ORMs also generally support SELECT FOR UPDATE in some way. This will let you write safe code with the default READ COMMITTED isolation level. If you google SELECT FOR UPDATE and your ORM, it will probably tell you how to do it.
In both cases (serializable isolation level or select for update), the database will fix the problem by getting a lock on the row for the entity when you read it. If another request comes in and tries to read the entity before your transaction commits, it will be forced to wait.

Etag can be implemented in many ways, not just last updated time. If you choose to implement the Etag purely based on last updated time, then why not just use the Last-Modified header?
If you were to encode more information into the Etag about the underlying resource, you wouldn't be susceptible to the race condition that you've outlined above.
The only fool proof solution I can think of is to also make the database perform the check, in the update query for example. Am I missing something?
That's your answer.
Another option would be to add a version to each of your resources which is incremented on each successful update. When updating a resource, specify both the ID and the version in the WHERE. Additionally, set version = version + 1. If the resource had been updated since the last request then the update would fail as no record would be found. This eliminates the need for locking.

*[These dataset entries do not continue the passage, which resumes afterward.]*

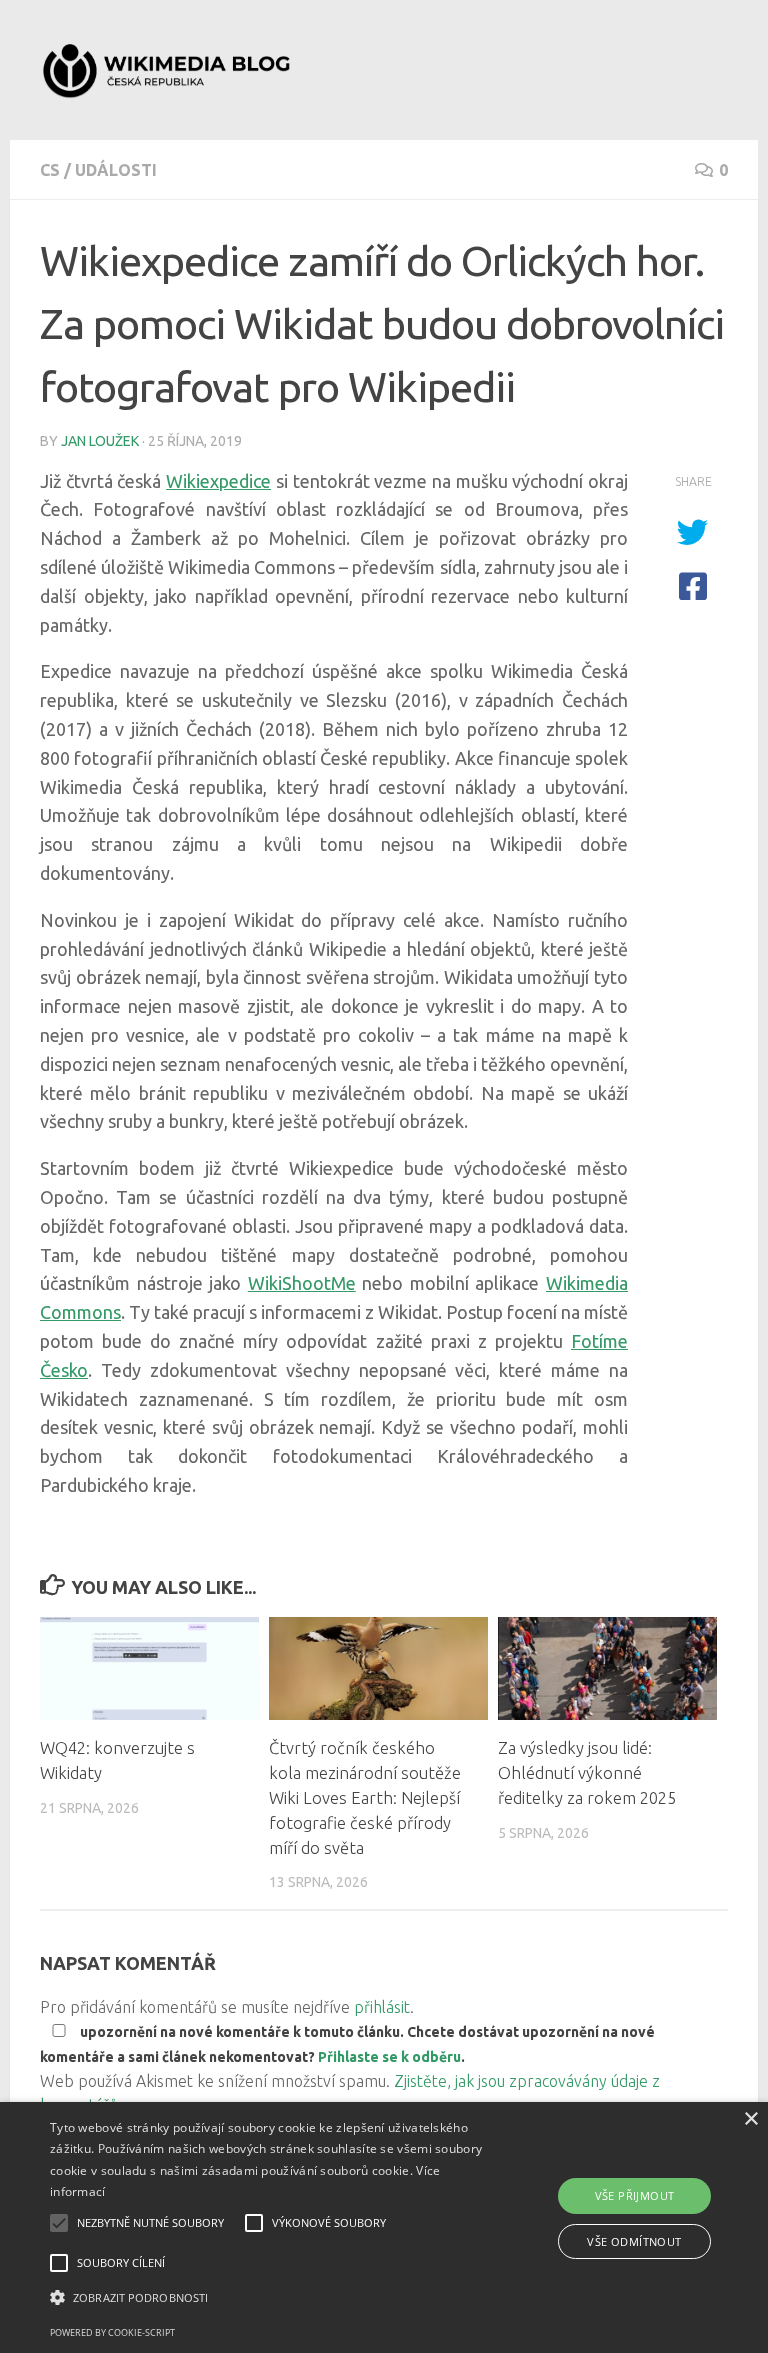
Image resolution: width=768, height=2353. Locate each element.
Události (116, 170)
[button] (267, 2298)
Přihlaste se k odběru (389, 2057)
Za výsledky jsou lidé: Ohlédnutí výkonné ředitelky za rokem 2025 (587, 1773)
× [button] (750, 2119)
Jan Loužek (100, 441)
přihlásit (382, 2007)
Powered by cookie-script (112, 2332)
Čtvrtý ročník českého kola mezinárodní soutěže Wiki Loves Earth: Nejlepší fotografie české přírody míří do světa (365, 1798)
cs (50, 170)
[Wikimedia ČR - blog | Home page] (169, 70)
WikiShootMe (302, 1283)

You are right that you can still get race conditions if the 'check last etag' and 'make the change' aren't in one atomic operation.
In essence, if your server itself has a race condition, sending etags to the client won't help with that.
You already mentioned a good way to achieve this atomicity:
The only fool-proof solution I can think of is to also make the database perform the check, in the update query for example.
You could do something else, like using a mutex lock. Or using an architecture where two threads cannot deal with the same data.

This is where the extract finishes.